Now, after 23 years, this cold case is getting another look as Roseanne Tellez explains in this original report.
From her makeshift command center Jody Walsh searches for clues into the disappearance of her sister. Roseanne Tellez asks, “Did you ever think that 23 years later you would not have the answers you wanted?” Jody Walsh answers, “never, never.”
28-year-old Robin Abrams, a former Will County Sheriff deputy, was last seen driving down Goodenow Road in Beecher. Her car was later found in Harvey.
Abrams had an order of protection against a Will County Sheriff auxiliary officer with whom she claimed to have had an affair.
But the officer, Tony Marquez, claimed Robin was after him, and filed dozens of complaints, alleging phone harassment, reckless driving, disorderly conduct, and more.

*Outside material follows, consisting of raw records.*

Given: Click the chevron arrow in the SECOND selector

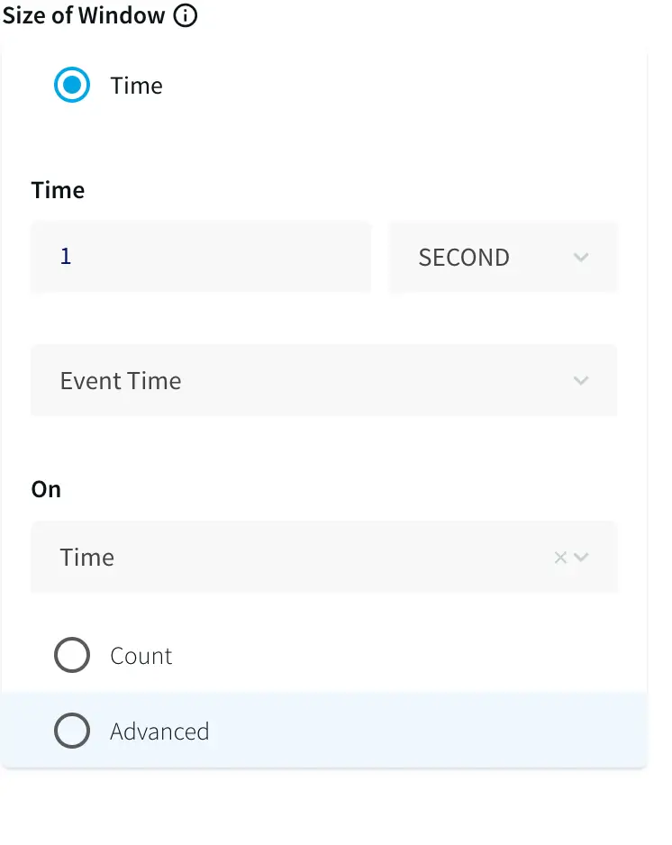Looking at the screenshot, I should click(581, 258).

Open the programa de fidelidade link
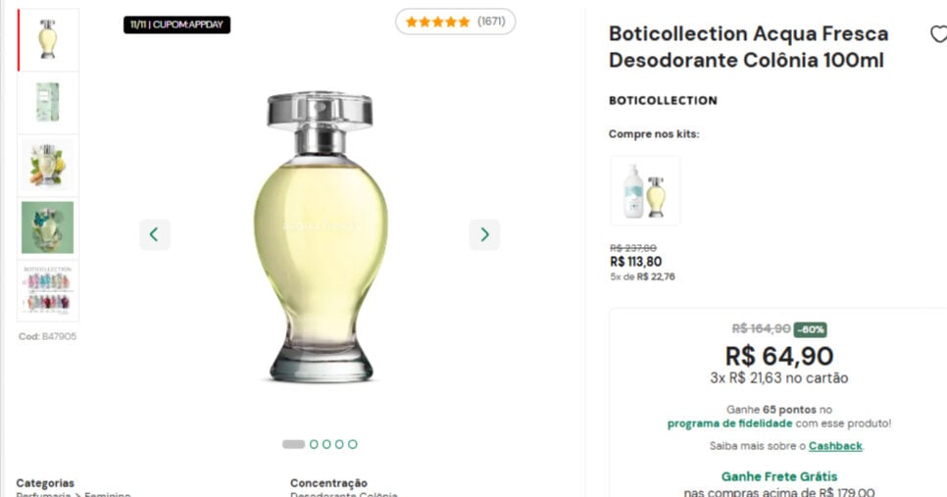[729, 423]
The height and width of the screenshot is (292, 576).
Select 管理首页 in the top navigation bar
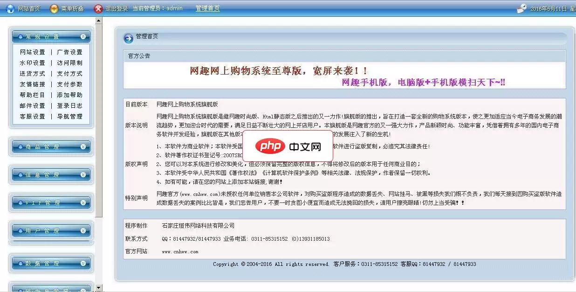pos(208,8)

“I have 103 reports of harassment from him,” says Jody Walsh. “He was after my sister like a fatal attraction.”
Of the 103 incidents, Abrams was acquitted of harassment and reckless driving – the only charges she faced in court and assault charges were dropped.
But she was fired by the sheriff’s office. She sued for wrongful firing and sexual harassment, but weeks before her deposition, she disappeared.
Roseanne Tellez visited Tony Marquez’s home in south suburban Elwood, his wife came to the door and Roseanne asked, “You don’t think he had anything to do with her disappearance? Her answer, “I don’t know. Of course not.”
The answer was no when we asked if Marquez himself could come to the door and speak with us.
“Tony Marquez was what we now call a person of interest,” says Ken Kaupas who is currently with the Will County Sheriff’s Office, but was assigned to the Abram’s investigation when he worked for the Illinois State Police. “There’s never been a cover up. And there’s not been incompetence. Sometimes you do not find a body.”
After more than two decades of dead ends, Congressman Daniel Lipinski requested the Illinois’ Inspector General launch an investigation because: “There is no reason…a murder case should lie dormant for 23 years.”
But the response from the Inspector General offered little hope. Jody Walsh was openly disappointed as she read to us from the letter she received from the IG’s office.
“We may open this investigation or refer this matter to another agency or law enforcement authority.”
When asked if she was confident they could get to the bottom of it, she answered, “Absolutely not.”
Walsh says she will keep fighting for her sister.
“Her life was important to us. I’ll never give up. Never.”
Hiram Grau, Director of the Illinois State Police, says the case is making progress.
“Numerous interviews and re-interviews of subjects have been ongoing as well as forensic science analysis.”
One development the Abrams family hopes to have soon is a death certificate. That could clear the way for charges — if police find someone to charge.